**Problem requirements:**
Can you write out the entries below again, replacing every "Locate" with "Find" and keeping everything else unchanged? Leave the pictures out of your answer.

**Dataset excerpts:**

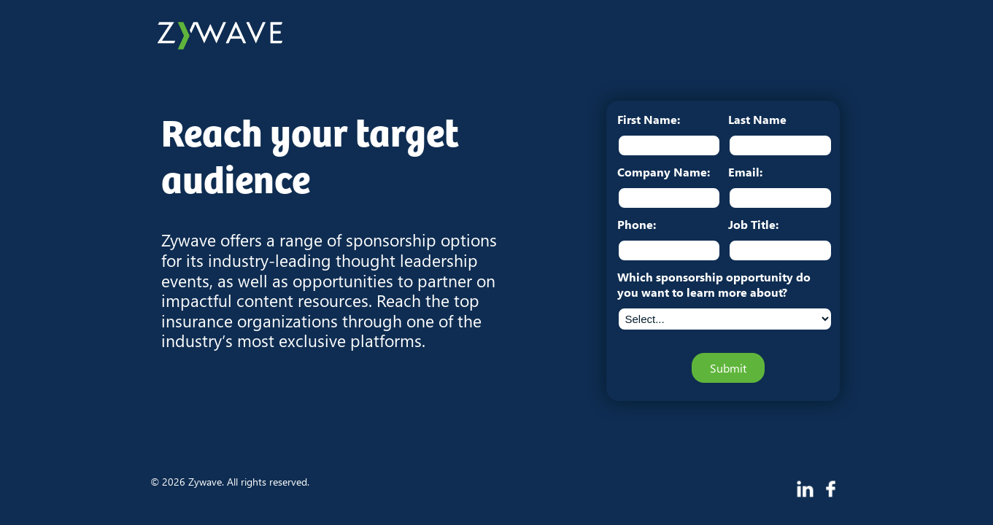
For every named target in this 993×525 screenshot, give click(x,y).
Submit (728, 368)
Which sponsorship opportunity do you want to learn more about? (714, 284)
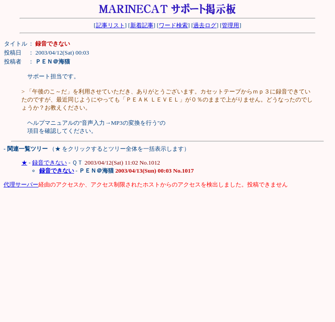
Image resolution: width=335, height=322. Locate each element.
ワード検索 (173, 25)
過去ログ (204, 25)
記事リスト (110, 25)
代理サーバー (21, 184)
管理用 (230, 25)
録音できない (49, 162)
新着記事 (141, 25)
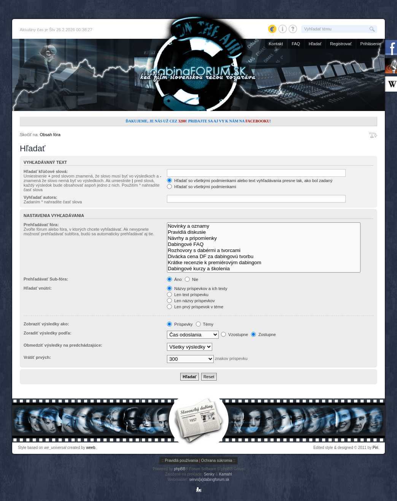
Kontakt (276, 43)
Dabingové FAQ (264, 244)
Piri (375, 448)
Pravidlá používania (181, 460)
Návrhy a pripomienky (264, 238)
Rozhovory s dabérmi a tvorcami (264, 250)
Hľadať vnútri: (38, 288)
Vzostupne (234, 334)
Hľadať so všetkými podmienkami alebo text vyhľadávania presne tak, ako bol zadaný (249, 180)
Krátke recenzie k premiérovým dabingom (264, 263)
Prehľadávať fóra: (41, 224)
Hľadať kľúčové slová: (46, 171)
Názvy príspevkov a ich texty (197, 288)
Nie (191, 279)
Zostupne (263, 334)
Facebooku (257, 121)
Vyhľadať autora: (40, 197)
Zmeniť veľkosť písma (373, 135)
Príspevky (179, 324)
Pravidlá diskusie (264, 232)
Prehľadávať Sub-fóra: (46, 279)
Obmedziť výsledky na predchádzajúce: (63, 345)
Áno (174, 279)
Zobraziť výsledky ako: (46, 324)
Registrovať (341, 43)
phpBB (179, 469)
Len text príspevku (187, 294)
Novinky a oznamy (264, 226)
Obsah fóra (50, 134)
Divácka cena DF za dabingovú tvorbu (264, 257)
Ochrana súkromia (216, 460)
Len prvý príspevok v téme (195, 306)
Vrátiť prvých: (37, 357)
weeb (90, 448)
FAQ (296, 43)
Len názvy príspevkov (190, 300)
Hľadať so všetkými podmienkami (201, 186)
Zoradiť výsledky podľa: (47, 333)
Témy (204, 324)
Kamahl (225, 474)
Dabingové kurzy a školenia (264, 269)
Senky (209, 474)
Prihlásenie (370, 43)
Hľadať (315, 43)
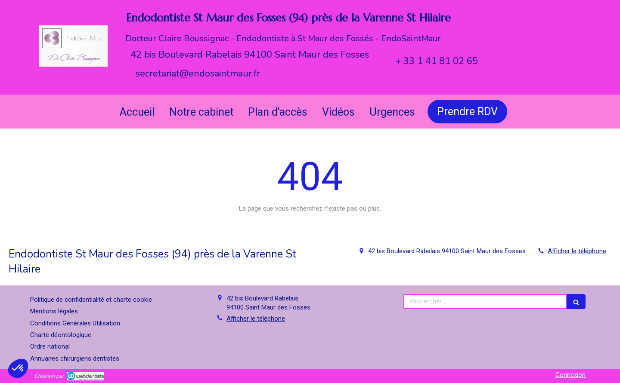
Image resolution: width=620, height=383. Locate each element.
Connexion (570, 375)
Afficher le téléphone (577, 251)
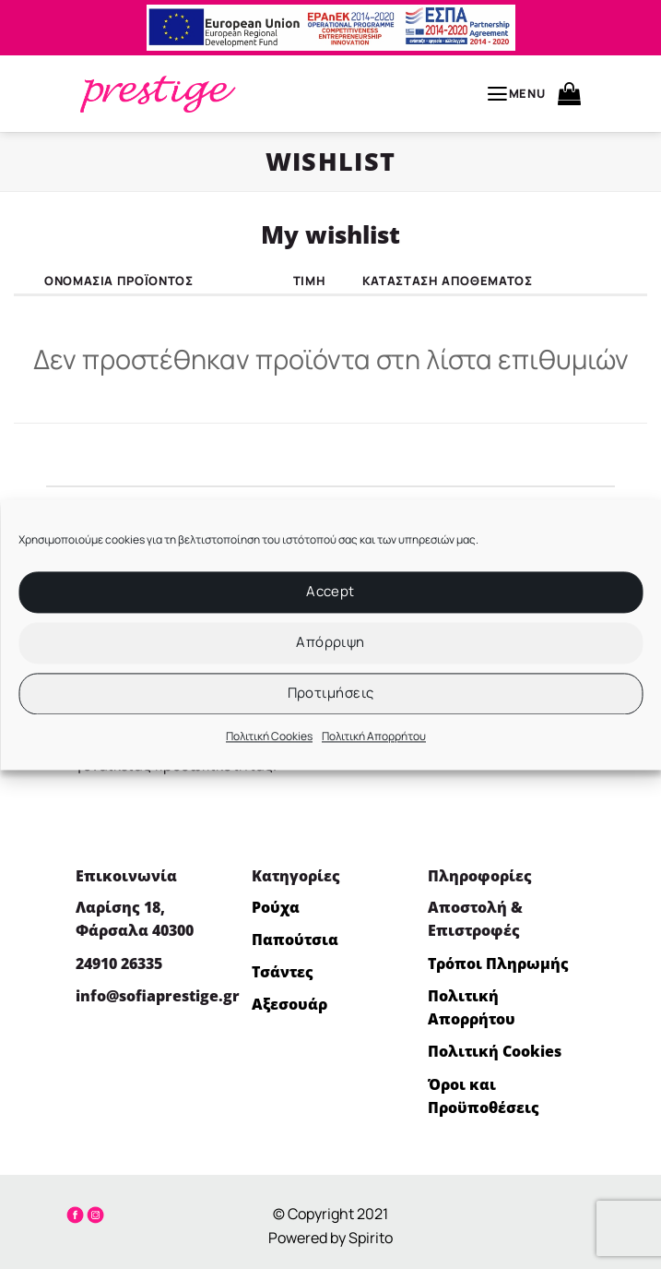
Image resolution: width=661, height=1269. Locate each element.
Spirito (370, 1237)
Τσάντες (282, 972)
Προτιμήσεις (331, 692)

**Result below:**
For every named target in this 993×525 screenshot, give click(x,y).
Submit (728, 368)
Which sponsorship opportunity do you want to learn more about? (714, 284)
Image resolution: width=335, height=322. Find each element.
ワード検索 (173, 25)
過去ログ (204, 25)
記事リスト (110, 25)
代理サーバー (21, 184)
管理用 (230, 25)
録音できない (49, 162)
新着記事 (141, 25)
Kontakt (276, 43)
Dabingové FAQ (264, 244)
Piri (375, 448)
Pravidlá používania (181, 460)
Návrhy a pripomienky (264, 238)
Rozhovory s dabérmi a tvorcami (264, 250)
Hľadať vnútri: (38, 288)
Vzostupne (234, 334)
Hľadať so všetkými podmienkami alebo text vyhľadávania presne tak, ako bol zadaný (249, 180)
Krátke recenzie k premiérovým dabingom (264, 263)
Prehľadávať fóra: (41, 224)
Hľadať kľúčové slová: (46, 171)
Názvy príspevkov a ich texty (197, 288)
Nie (191, 279)
Zostupne (263, 334)
Facebooku (257, 121)
Vyhľadať autora: (40, 197)
Zmeniť veľkosť písma (373, 135)
Príspevky (179, 324)
Pravidlá diskusie (264, 232)
Prehľadávať Sub-fóra: (46, 279)
Obmedziť výsledky na predchádzajúce: (63, 345)
Áno (174, 279)
Zobraziť výsledky ako: (46, 324)
Registrovať (341, 43)
phpBB (179, 469)
Len text príspevku (187, 294)
Novinky a oznamy (264, 226)
Obsah fóra (50, 134)
Divácka cena DF za dabingovú tvorbu (264, 257)
Ochrana súkromia (216, 460)
Len prvý príspevok v téme (195, 306)
Vrátiť prvých: (37, 357)
weeb (90, 448)
FAQ (296, 43)
Len názvy príspevkov (190, 300)
Hľadať so všetkými podmienkami (201, 186)
Zoradiť výsledky podľa: (47, 333)
Témy (204, 324)
Kamahl (225, 474)
Dabingové kurzy a školenia (264, 269)
Senky (209, 474)
Prihlásenie (370, 43)
Hľadať (315, 43)
Image resolution: width=620, height=383. Find each element.
Connexion (570, 375)
Afficher le téléphone (577, 251)
Image resolution: width=661, height=1269. Find each element.
Spirito (370, 1237)
Τσάντες (282, 972)
Προτιμήσεις (331, 692)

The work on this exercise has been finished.